▸ Directions:
Reproduce, word for word, the portion of the XFS growfs discussion between "What if we rev" and "the current growfsdata.", inclusive.

What if we rev the growfsdata ioctl to allow the user to specify an
agsize?  Userspace (i.e. xfs_growfs) can then try to set the AG size, or
if that fails, fall back to the current growfsdata.

> So for example, suppose that we just created an image file fs with
> something like "mkfs.xfs -d agcount=1 -lsize=64m <file>," where the
> superblock AG size is not actually larger than the single AG. Then we
> update xfs_growfs to look at the current block device size, make a
> decision on an ideal AG size from that, and run an ioctl(GROWFS_AGSIZE,
> agsize) followed by the typical ioctl(GROWFS_DATA, bdev_size). The
> GROWFS_AGSIZE can either update the sb ag size as appropriate before the
> grow, or just fail and we fall back to default growfs behavior.
> 
> That would allow a bit more dynamic runtime behavior and maybe ensure we
> end up with a more typical 4xAG fs in most cases. Dave had pointed out
> that there might be concerns around AG sizing logic, but this would
> exist in userspace and could be lifted straight from mkfs if need be.

▸ Data listing:
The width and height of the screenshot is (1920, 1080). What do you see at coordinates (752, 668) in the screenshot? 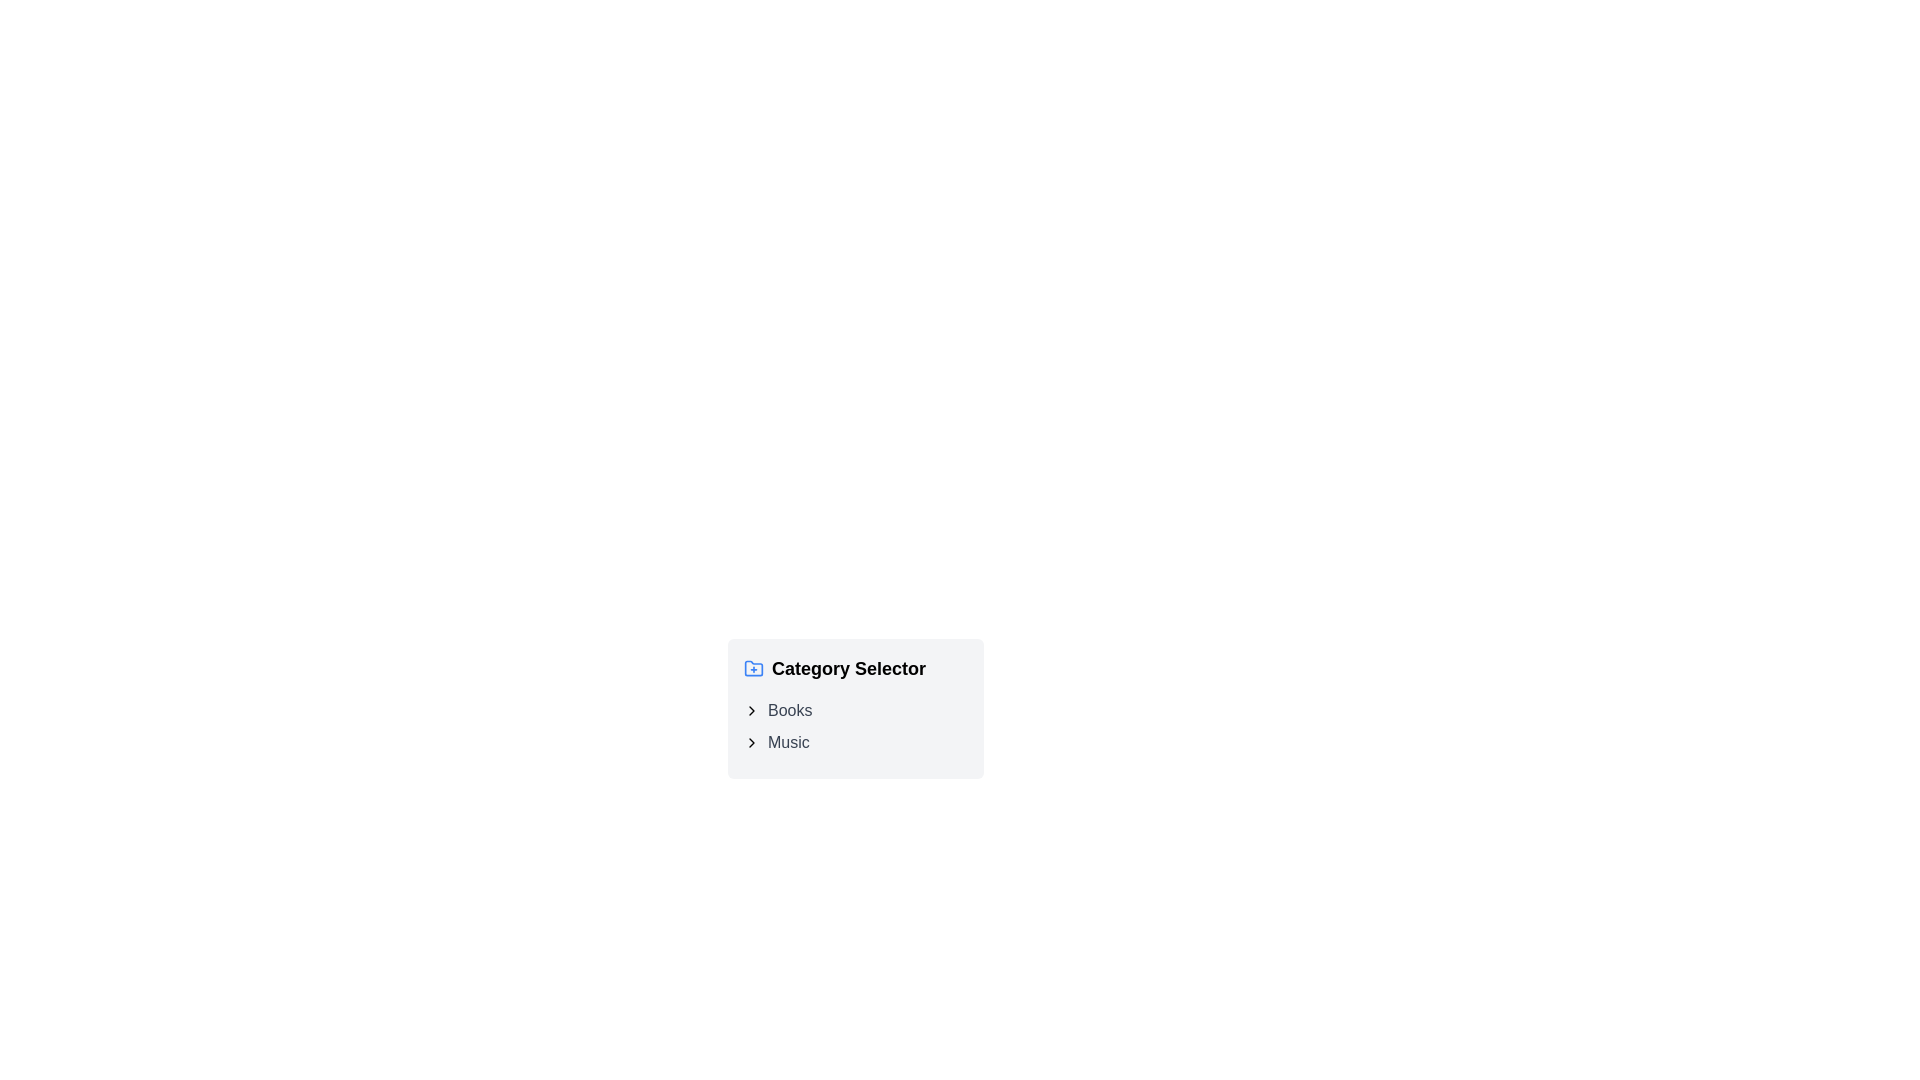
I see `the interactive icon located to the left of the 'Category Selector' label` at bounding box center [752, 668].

--

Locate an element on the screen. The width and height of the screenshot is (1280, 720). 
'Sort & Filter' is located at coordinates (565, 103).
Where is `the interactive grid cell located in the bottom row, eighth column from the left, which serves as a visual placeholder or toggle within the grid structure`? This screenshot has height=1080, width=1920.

▸ Response to this exercise:
What if we rev the growfsdata ioctl to allow the user to specify an
agsize?  Userspace (i.e. xfs_growfs) can then try to set the AG size, or
if that fails, fall back to the current growfsdata.